I have no reason to feel protective of this band, but as I listened to this album I found myself pondering academically some of the same questions that might preoccupy a worried mother on prom night. Is it too soon? Are they ready? Will they be themselves? They are, after all, a young band. It’s only been two years since their debut, Some Wilderness, and they’ve experienced some changes. That can be hard on a child. They switched bassists before 2005’s A Good Ground, and now they’ve been invited to their first big dance. That’s right. Oxford Collapse put on their powder blue tux, kissed mom (Kanine Records) goodbye, and drove on over to Sub Pop for their newest release, Remember the Night Parties. And this, more than any other step in their formative years, prompts the question above.

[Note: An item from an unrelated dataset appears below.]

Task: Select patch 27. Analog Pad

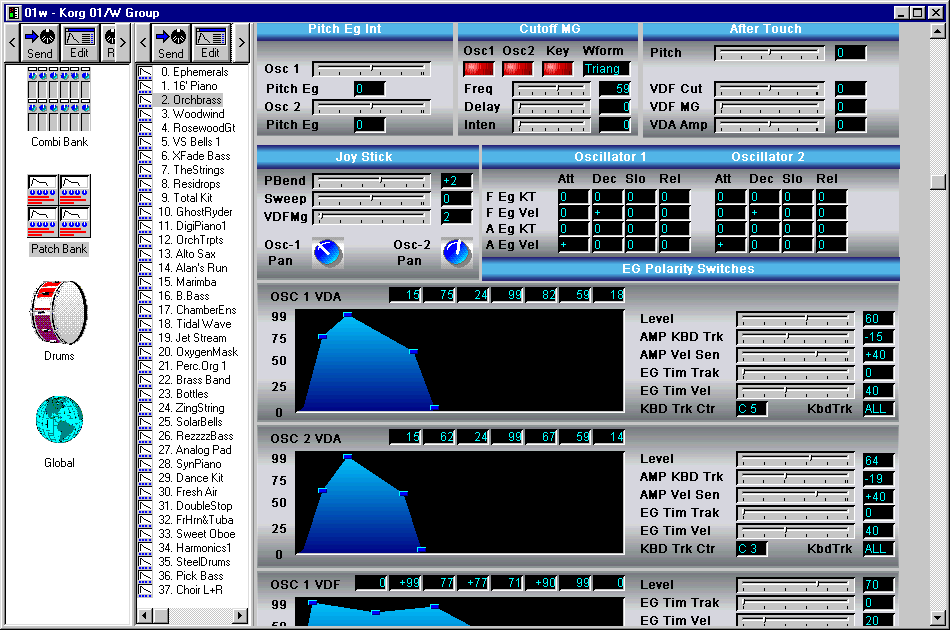Action: (195, 450)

There’s no question that Oxford Collapse, like an awkward teenager, hasn’t figured out exactly what they are, and the added pressures of a larger label release have caught them slightly off guard. One wonders if they haven’t taken measures to conform. Their album title, for example, sounds like an Eve 6 song lyric. This may be ironic (and they receive full irony marks for the giant inflatable Noid on the cover), but more likely this is posturing; this is an attempt at overt accessibility; this is a hard edge filed down.

They continue to strike these forced poses throughout the album. The pretentious no-fun build-up of “He’ll Paint While We Play” heralds an arrival replete with an actual drum march, begging the question with hushed intensity: Are you fucking ready, world? We are new and improved! “For the Khakis and the Sweatshirts” and “Return of the Burno” are similarly pointless, the former never picking up steam due to the use of limpid over-serious falsetto choruses, the promise of the latter squandered when the song ends a full five minutes before the chanting, meandering postlude trips and falls down. “Kenny Can’t Afford It” features an unfortunate recurrence of the protracted chant. Who’s the bad influence in their new group of friends that’s telling them that this is a good idea? At first I thought that this was just a little harmless filler, but then it struck me that these songs may be emblematic of the direction in which Oxford Collapse thinks they need to go in order to mature.

This would be a real shame if for no other reason than “Please Visit Your National Parks,” one of my favorite songs of this year. Michael Pace throws his mid-register squeal skyward like a graduation cap when he sings, “You should be standin’ right next to me / Instead of two feet in front of me.” The youthful jubilance of “National Parks” is the best kind of infectious, and, although never matched on the album (or in the OC catalogue for that matter), there are others with a glimmer of its flame. “Loser City” finds Pace describing a wild ass night on the town with wry and brutal wit, “I kissed you sister / And made her cry / Should have dismissed her / Could not decide / There were a couple of times when she said goodbye / Never forever / I watched her try.” The song title “Molasses” is a description of slowly dripping blood after Pace has juvenilely picked at a scab. Each and every enjoyable song on Remember the Night Parties is irresponsible, or goofy, or simplistic; each of them portrays a group of young artists having fun between attempts to become successful.

Oxford Collapse has never been a terribly consistent band. Odds are they’ll never be a terribly consistent band. But A Good Ground had “Proofreading” and Night Parties has “Please Visit Your National Parks,” and if they put out ten more records like these I promise right here and now that I’ll pre-order that greatest hits album. I just hope that’s enough to stop them from being peer pressured into becoming a shitty band. Remember, Oxford Collapse: if you think you need to write songs like that to impress them, then they are not really your friends.